報道によると、ロシア政府は2日、ロシア産石油の輸入の大半を停止する欧州連合(EU)の決定について、「世界のエネルギー市場を不安定にする可能性が高く自滅的な措置である」と批判した。EUは5月30-31日に開かれた首脳会議(欧州理事会特別会合)でウクライナ情勢、ロシアに対する原油などの禁輸措置について議論し、パイプラインによる輸入を除くロシア産原油および石油製品の輸入禁止に原則として政治合意に達した。



EUはこれまでロシアのウクライナ侵攻に対し5つの制裁パッケージを発動している。ロシア産原油の禁輸措置は、欧州委員会が5月4日に提案した制裁パッケージ第6弾に含まれるものだが、一部のEU加盟国の反対により同パッケージはEU理事会で採択できない状況が続いてきた。ロシア産原油への依存度の高いハンガリーが反対していたが、今回の会合で、海上輸送による原油輸入は禁止するが、パイプラインを通して輸入される原油は一時的に例外扱いされることで、合意に至った。

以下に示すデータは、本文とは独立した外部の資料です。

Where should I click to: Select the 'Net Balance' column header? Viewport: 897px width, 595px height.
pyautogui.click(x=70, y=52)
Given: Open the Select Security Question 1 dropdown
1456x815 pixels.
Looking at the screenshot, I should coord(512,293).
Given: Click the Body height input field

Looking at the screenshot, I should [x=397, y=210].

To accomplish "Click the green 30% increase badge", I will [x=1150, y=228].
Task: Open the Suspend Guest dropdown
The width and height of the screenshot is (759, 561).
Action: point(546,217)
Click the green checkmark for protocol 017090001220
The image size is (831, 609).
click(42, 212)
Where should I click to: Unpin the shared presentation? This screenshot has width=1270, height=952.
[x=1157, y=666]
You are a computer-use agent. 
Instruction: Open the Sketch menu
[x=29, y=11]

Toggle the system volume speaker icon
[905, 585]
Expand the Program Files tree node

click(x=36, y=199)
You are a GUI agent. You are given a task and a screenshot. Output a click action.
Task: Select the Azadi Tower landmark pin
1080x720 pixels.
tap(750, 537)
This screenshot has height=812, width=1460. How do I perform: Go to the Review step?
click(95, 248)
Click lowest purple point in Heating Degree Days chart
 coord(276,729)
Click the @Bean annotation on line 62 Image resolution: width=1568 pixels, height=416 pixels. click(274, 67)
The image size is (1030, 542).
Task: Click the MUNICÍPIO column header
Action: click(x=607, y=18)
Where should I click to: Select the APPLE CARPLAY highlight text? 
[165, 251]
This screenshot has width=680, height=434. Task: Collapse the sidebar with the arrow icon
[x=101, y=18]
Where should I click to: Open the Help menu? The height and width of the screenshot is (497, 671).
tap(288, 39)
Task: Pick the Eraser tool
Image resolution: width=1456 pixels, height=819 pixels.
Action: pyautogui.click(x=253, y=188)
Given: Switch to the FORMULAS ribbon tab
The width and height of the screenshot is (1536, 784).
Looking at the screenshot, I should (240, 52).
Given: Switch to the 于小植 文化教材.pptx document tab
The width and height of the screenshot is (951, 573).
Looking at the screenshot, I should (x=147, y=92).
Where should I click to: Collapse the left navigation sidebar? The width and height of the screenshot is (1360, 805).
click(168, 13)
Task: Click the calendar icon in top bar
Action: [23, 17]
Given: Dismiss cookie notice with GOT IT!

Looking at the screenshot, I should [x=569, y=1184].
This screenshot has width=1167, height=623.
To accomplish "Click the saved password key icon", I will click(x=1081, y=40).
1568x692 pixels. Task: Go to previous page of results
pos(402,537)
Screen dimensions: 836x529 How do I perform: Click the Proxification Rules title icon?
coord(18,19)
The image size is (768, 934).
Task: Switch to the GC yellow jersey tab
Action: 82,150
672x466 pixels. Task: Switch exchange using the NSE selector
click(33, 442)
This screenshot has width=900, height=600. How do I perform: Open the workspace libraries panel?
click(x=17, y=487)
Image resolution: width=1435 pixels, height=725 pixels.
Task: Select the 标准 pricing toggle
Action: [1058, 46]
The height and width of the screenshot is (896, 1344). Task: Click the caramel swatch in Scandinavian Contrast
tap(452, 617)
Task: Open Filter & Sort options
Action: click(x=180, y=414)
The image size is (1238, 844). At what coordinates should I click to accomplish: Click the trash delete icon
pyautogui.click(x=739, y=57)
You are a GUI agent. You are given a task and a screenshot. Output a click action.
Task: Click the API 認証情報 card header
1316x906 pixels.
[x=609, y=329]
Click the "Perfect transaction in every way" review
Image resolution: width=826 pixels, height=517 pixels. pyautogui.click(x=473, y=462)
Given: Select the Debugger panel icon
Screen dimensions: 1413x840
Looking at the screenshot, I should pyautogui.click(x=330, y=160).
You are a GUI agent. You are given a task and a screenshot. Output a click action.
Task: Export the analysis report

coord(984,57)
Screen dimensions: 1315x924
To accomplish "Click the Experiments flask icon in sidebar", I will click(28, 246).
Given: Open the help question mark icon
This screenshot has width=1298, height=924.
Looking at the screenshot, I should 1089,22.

ただし、EU全体では、ロシア産から石油輸入を今年末までに90%減らすことになる。この決定に対して、ロシア外務省は「EUがロシア産の石油と石油製品を部分的に排除し、ロシアの船舶への保険を禁止する決定を下したことは、さらなる価格上昇を引き起こし、エネルギー市場を不安定にし、サプライチェーンを混乱させる可能性が非常に高い」との声明を発表している。



ウクライナ戦争の長期化がエネルギー供給不安を高めていることは否定できないが、一部の市場参加者は「ロシアとウクライナが停戦あるいは休戦で合意した場合、原油輸入禁止などの措置の一部または、多くの部分が解除されるのではないか?」と指摘している。